O aumento da riqueza e a crescente demanda da classe média por alimentos processados, carne, laticínios e outras commodities estão criando uma pressão crescente para que produtores agrícolas se especializem em culturas de alto rendimento, cultivadas para outros usos que não o consumo direto de alimentos. Na medida em que o setor responde às expectativas de consumo, indica o estudo, populações sob insegurança alimentar seguem sendo negligenciadas – especialmente em áreas nas quais a pobreza também se faz presente na vida dessas pessoas, como regiões de África, América Central e Ásia.

A pesquisa estima que pelo menos 31 países provavelmente deixarão de atender às suas necessidades alimentares até 2030, mesmo que todas as calorias colhidas no país sejam destinadas para o consumo direto de alimentos. Entre eles estão África do Sul, Arábia Saudita, Haiti, Iraque e Taiwan. Outros 17 países não serão capazes de atender às demandas alimentares de seu crescimento populacional esperado no mesmo período, o que poderá piorar a insegurança alimentar em suas populações – como Chile, Espanha, Moçambique, Nova Zelândia e Portugal. O Brasil está fora das duas projeções, mantendo-se autossuficiente na produção de alimentos.

“Os mapas podem ser usados ​​para primeiro entender por que fazemos colheitas em todo o mundo e ver como isso mudou e está mudando ainda mais”, comenta o pesquisador sênior na Universidade de Minnesota Deepak Ray, primeiro autor do artigo. “Com essas informações, podemos começar a criar políticas sólidas que atendam às necessidades de segurança alimentar em nível global e local, embora não seja fácil. Mas pelo menos agora temos um ponto de partida para ver a agricultura como ela realmente é”.


Pensar em soluções para a insegurança alimentar global pode envolver a proposta do uso de mais terra para a produção agrícola de alimentos, o que levaria a mais perdas de paisagens naturais e de seus serviços ecológicos e de sustentabilidade, trazendo para a pauta uma outra questão: a da produtividade das culturas.

“A área destinada para produção de comida segue mais alta que outros usos, mas, ao mesmo tempo, é uma tendência de declínio, enquanto outros usos têm tendência de expansão. É interessante olhar a produtividade, ou seja, o quanto se produz por hectare. Isso está relacionado às políticas públicas e ao setor privado. Os usos que não são diretamente para comida têm maior ampliação da produtividade, com indicativo de aumentar ainda mais, o que nos mostra quais são os modelos de produção prioritários aos investimentos hoje”, explica Garcia.

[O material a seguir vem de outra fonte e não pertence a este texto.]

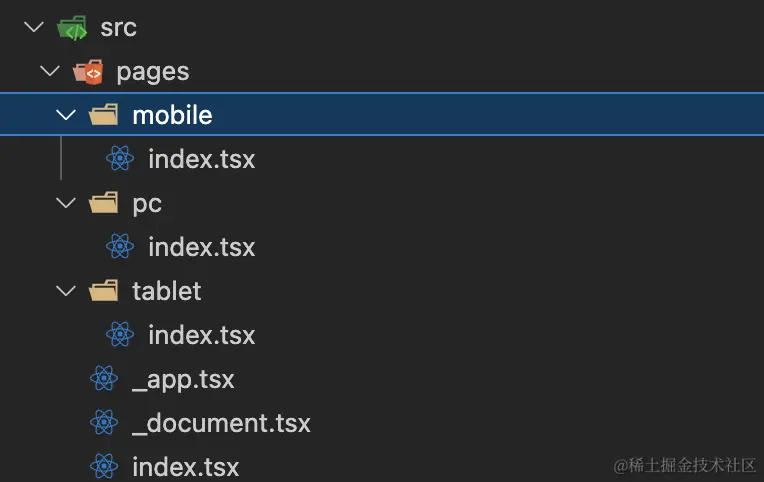Collapse the mobile folder chevron

[67, 115]
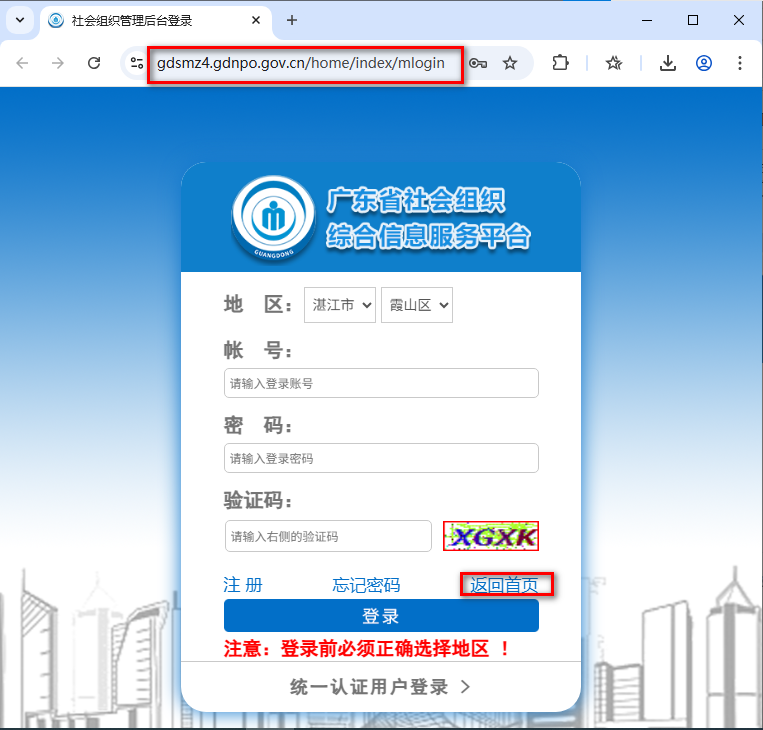Expand the 湛江市 city dropdown
The image size is (763, 730).
tap(340, 305)
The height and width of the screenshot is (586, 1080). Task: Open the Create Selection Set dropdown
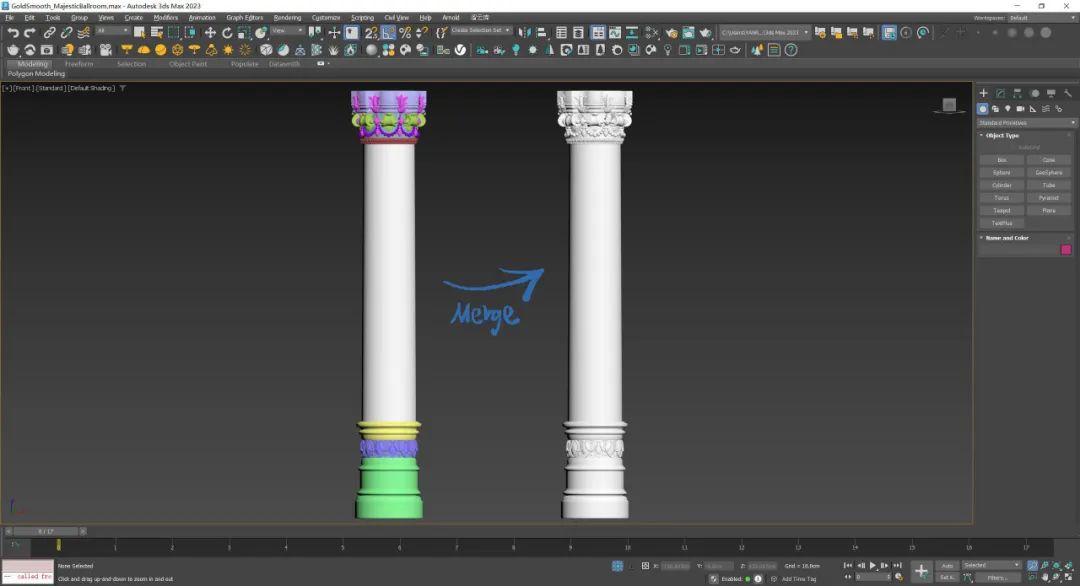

Mesmo que lavouras com uso para alimentação animal possam ter parte das calorias direcionadas à alimentação humana, há uma perda energética de 2,5 a 25 vezes nesse processo, se comparado à destinação direta da produção à alimentação humana. “Muitas dessas calorias destinadas à alimentação animal são transformadas e redestinadas como produtos alimentícios, porém, acompanhados de uma grande perda energética. Assim, não consideramos no estudo como uma destinação direta de alimento”. Garcia reforça a necessidade de revisão de políticas internas, tanto de destinação de produtos agrícolas, como de financiamento de pesquisas em produtividade agrícola de países produtores.


O estudo destaca países conforme o que é produzido em seus territórios e desconsidera dinâmicas de importação e exportação. “Países que são grandes produtores, como no caso do Brasil, têm uma taxa de importação que é relativamente baixa para apresentar algum impacto significativo nesses cálculos”, diz a pesquisadora. Contextos de guerra, como o vivenciado atualmente, alteram a produção e o comércio agrícola, colocando em posição sensível países que dependem mais de importações.


Diretor executivo no IPAM, André Guimarães projeta o potencial do Brasil no cenário global. “Com a Embrapa [Empresa Brasileira de Pesquisa Agropecuária], universidades de Agronomia e outros centros de pesquisa, passamos de um país importador para sermos um dos maiores produtores e exportadores de commodities agrícolas do mundo, em 50 anos. Deveríamos estar usando essa capacidade científica para ampliar nossa produção de alimentos e posicionar o Brasil como parte da solução desse desafio futuro”.